Is it okay not to proceed with necessary reforms, or when you do so, do they not serve their purpose?
Can digitisation of the economy wait for another century? That is their fault that young couples cannot afford to rent or buy a house?
My highest priority is to reverse those trends.
We need real change now. We need to bring the basic economic issues that matter most to everyone back on the agenda.
We will no longer tolerate an economy rigged to benefit the wealthiest in this country at the expense of everyone else.
Our goal is to create a reliable financial system and a stable economy that works for all.
That is why we proposed a series of measures that could ease the pain of inflation.
That is why we support the restoration of the Cost-of-Living Allowance (CoLA) for all, prioritising the low-paid workers.

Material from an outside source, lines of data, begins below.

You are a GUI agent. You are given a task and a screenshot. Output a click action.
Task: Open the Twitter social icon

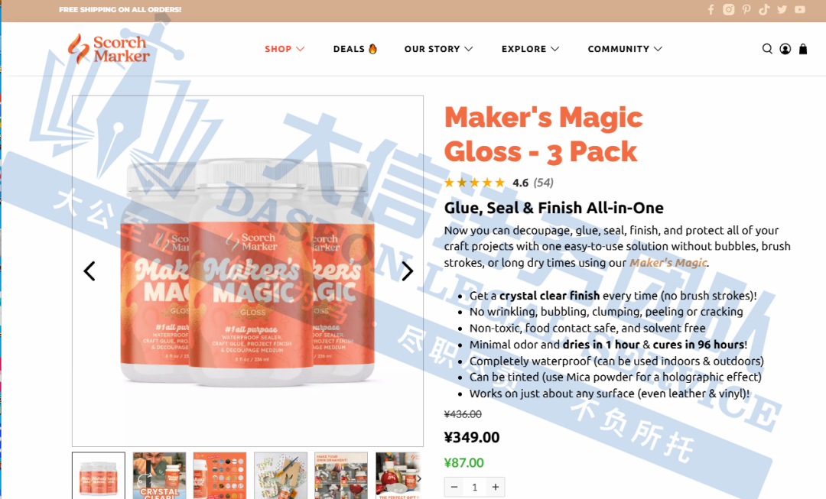click(x=782, y=9)
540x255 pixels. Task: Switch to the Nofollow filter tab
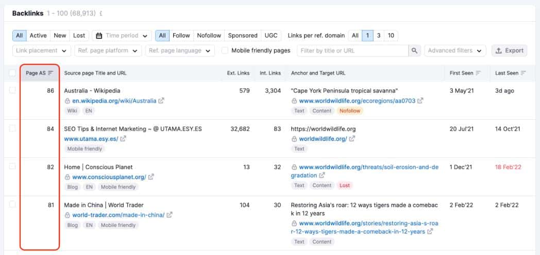point(209,36)
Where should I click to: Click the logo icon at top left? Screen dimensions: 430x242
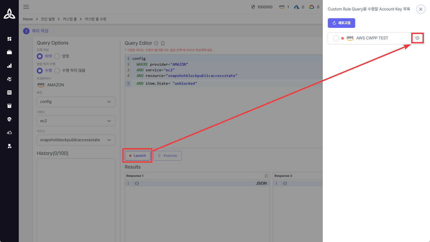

We have proposed a housing scheme to meet young people’s demands and needs, and we aim to tax all high-value real estate in the cities that are abandoned or not in use.
We recognise that access to the financial system has been interrupted by the closure of the Cyprus Cooperative Bank. As a result, many households and small businesses have been left out, with limited access to any credit and/or financing.
That is why we proposed state intervention and subsidy on the lending rate to overcome the interest rate increases, at least for those in need.
We must prevent another wave of non-performing loans, and we need to act immediately.
Moreover, we plan to provide time for our businesses to adapt to the new high-tech world. We will also recreate small local cooperatives (purchase of raw materials, trading and basic banking services).
Time is running out for our public sector to adapt to the current needs of society and the economy.
We recognise that we are at the last minute before an environmental catastrophe and need to introduce a new energy mix model to create a solid foundation for sustainable growth and a green economy.
Our main principle is that growth cannot be considered a development if it is not based on the sustainability of the environment.
Finally, the reunification of Cyprus will be a game changer for the island’s economy. It will be the catalyst that will unleash the potential of this country.
A viable solution will truly add economic prosperity, sharply increasing healthy and sustainable investment. At the same time, Cyprus’ key role in other sectors in the east Mediterranean area will become much more significant.
What is at stake in these elections is the future of all Cypriots, and we cannot continue pretending it’s “business as usual”.
This is neither the time to abstain nor a time for a protest vote.
Such a reaction will only benefit the current establishment.
Not all candidates are the same.
We are not the same, and even on the few things that we do agree, what differentiates us is that we have the will, the ethos, the reliability, and the know-how to implement what we are proposing.
I trust the team of people that worked hard to draft the economic proposal, and I can reassure you that we will work even harder to implement it.
Based on my experience as a deputy minister for the EU during the Cypriot Presidency and as a Permanent Secretary of the minister of foreign affairs, I am confident that we can deliver the change we have promised.
For ten years, both Averof Neofytou and Nikos Christodoulides, in one way or another, were part of the current administration.
Their promises and their suggestions should not deceive anyone.
By now, we know they cannot deliver on their promises or never meant them.
This is the time to change that. This is the time for social sensitivity and stability and to address inequality.
This is the time for Cyprus and its citizens. We can make it.